Implementing a variety of complementary metrics for molecular complexity and synthetic accessibility.

A collaboration with the Sarpong group to understand complexity of molecules

Requirements

  • numpy, pandas
  • rdkit
  • openbabel
  • mordred
  • SYBA (conda install -c lich syba)

Set up conda environment directly using the yml file:

To install the required packages through Conda, use the env.yml file as follows and the activate the environment:

  1. conda env create -f env.yml
  2. conda activate mc This will set up the environment with molcomplex installed.

For installation by cloning the GitHub folder, perform the follwoing steps:

  1. Download the zipped folder or clone using: git clone https://github.com/patonlab/molcomplex.git
  2. Navigate to the installed folder and run: python setup.py install. This will install molcomplex in the environment you are present in.
  3. Install necessary dependencies using the following: conda install -c lich syba, conda install -c conda-forge rdkit, and conda install -c conda-forge openbabel

Recommended installation and update guide (under works)

In a nutshell, molcomplex and its dependencies are installed/updated as follows:

  1. Install using conda-forge: conda install -c conda-forge molcomplex
  2. Update to the latest version: pip install molcomplex --upgrade

Usage

To display the options type:

python -m molcomplex -h

The molcomplex package can be utilised as follows to obtain a csv with complexity scores.

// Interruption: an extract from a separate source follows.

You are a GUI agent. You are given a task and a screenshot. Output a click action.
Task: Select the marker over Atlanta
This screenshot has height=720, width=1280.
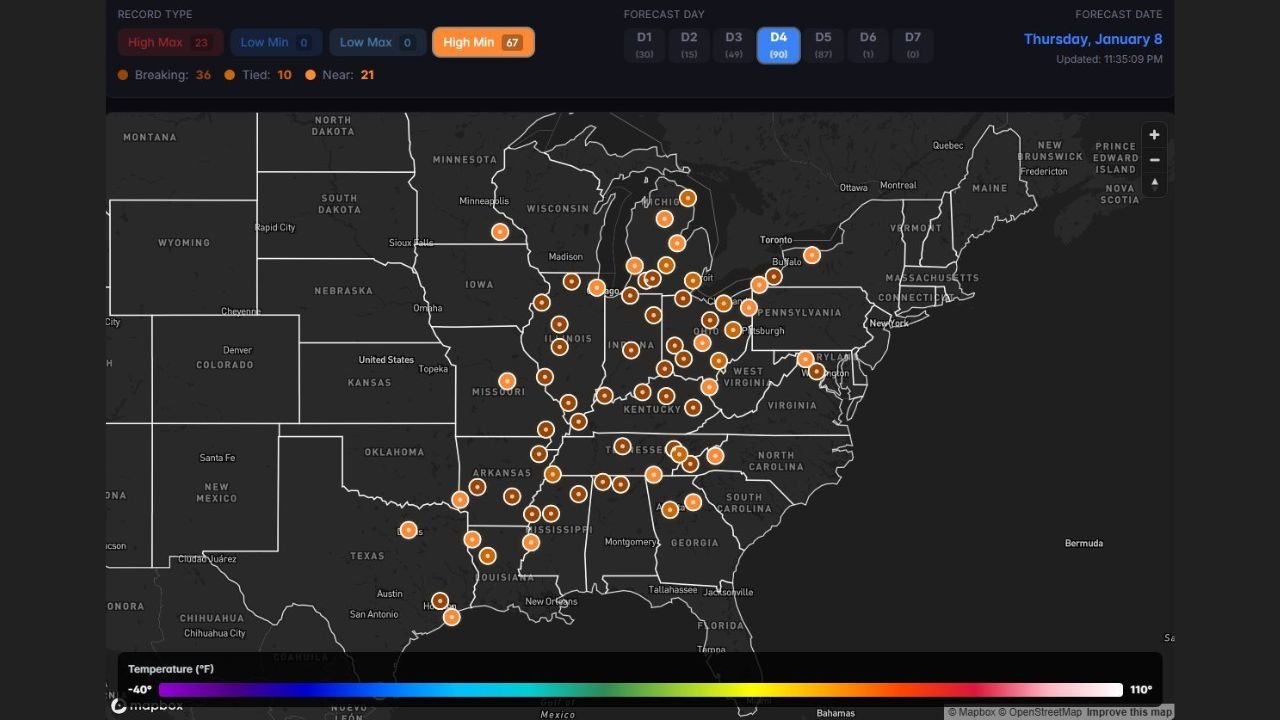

python -m molcomplex -f examples/test.txt

To write to CSV add in the following:

python -m molcomplex -f examples/test.txt --csv

To perform a retro analysis by breaking down bonds to get complexity scores for precursors of the input SMILES add the following option:

python -m molcomplex -f examples/test.txt --csv --retro

Usage APP

To run the web app perform the following steps:

  1. Navigate to the webapp folder: cd mcwebapp
  2. Run the app as follows: python molcomplexapp.py
  3. copy paste the http://127.0.0.1:8050/ or similar into web browser to utilise as an app.

Metrics implemented

  • Bertz Complexity (CT) Score (JACS 1981, 103, 3241-3243)
  • Balaban J Score (Chem. Phys. Lett. 1982, 89, 399-404)
  • Coley SCScore (J. Chem. Inf. Model. 2018, 58, 2, 252)
  • IPC: Bonchev & Trinajstic's information content of the coefficients of the characteristic polynomial of the adjacency matrix of a hydrogen-suppressed graph of a molecule (J. Chem. Phys. 1977, 67, 4517-4533)
  • Ertl SA_Score (J. Cheminform. 2009, 1, 8)
  • Boettcher Score (J. Chem. Inf. Model. 2016, 56, 3, 462–470)
  • Rücker's total walk count (twc) index: Rücker, G.; Rücker, C. Counts of All Walks as Atomic and Molecular Descriptors. (J. Chem. Inf. Comput. Sci. 1993, 33, 683-695)
  • Proudfoot's Cm index based on atom environments: Proudfoot, J. R. A path based approach to assessing molecular complexity. Bioorganic Med. Chem. Lett. 27, 2014–2017 (2017)
  • Kappa Shape Indices 1, 2 & 3 (Quant. Struct. Act. Relat. 1986, 5, 1-7)
  • McGowan Volume (Chromatographia, 1987, 23, 243-246)
  • Labute Approximate Surface Area (Methods Mol Biol 2004, 275, 261-78)
  • Van der Waals Volume Atomic and Bond Contributions (J. Org. Chem. 2003, 68, 7368-7373).
  • Zagreb Index
  • MOE Type Desciptors (Labute ASA, PEOE VSA, SMR VSA, SLogP VSA)
  • SYBA Score (J. Cheminformatics 2020, 12, 35)
  • Multiple additional 2D metrics.

To do list

  • compare against human metric
  • comment out descriptors that are highly correlated (say > 0.9)

Currently broken

  • Kier's alpha-modified shape indices

Metrics to implement:

  • Bertz’s Ns and Nt index: Bertz, S. H. & Sommer, T. J. Rigorous mathematical approaches to strategic bonds and synthetic analysis based on conceptually simple new complexity indices. Chem. Commun. 16, 2409–2410 (1997).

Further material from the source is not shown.